DATASET

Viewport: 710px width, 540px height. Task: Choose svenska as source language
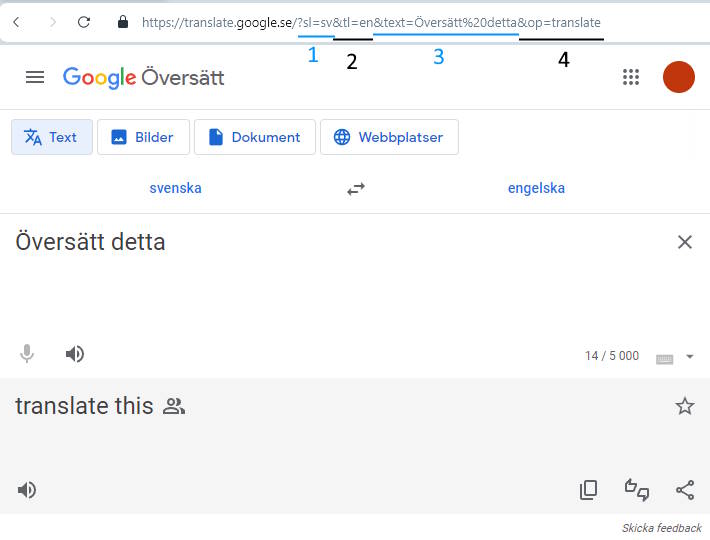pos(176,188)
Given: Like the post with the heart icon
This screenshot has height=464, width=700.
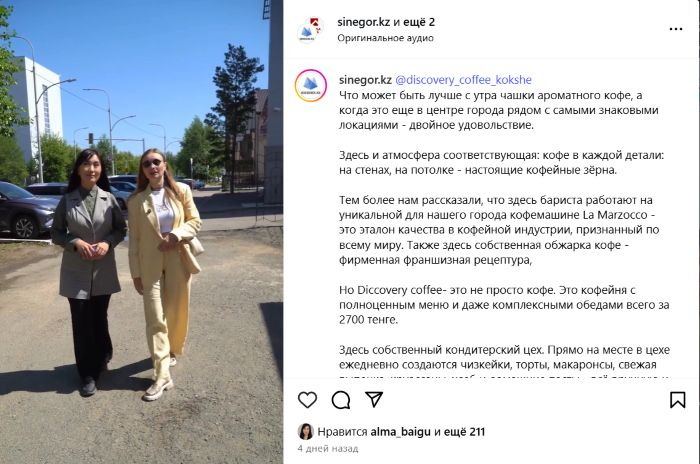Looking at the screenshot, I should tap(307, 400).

JOB
Quote every line of the two items above word for word, leaving out the pictures.

WRITTEN ANSWER
Viewport: 710px width, 540px height. Task: Choose svenska as source language
pos(176,188)
Given: Like the post with the heart icon
This screenshot has height=464, width=700.
Looking at the screenshot, I should tap(307, 400).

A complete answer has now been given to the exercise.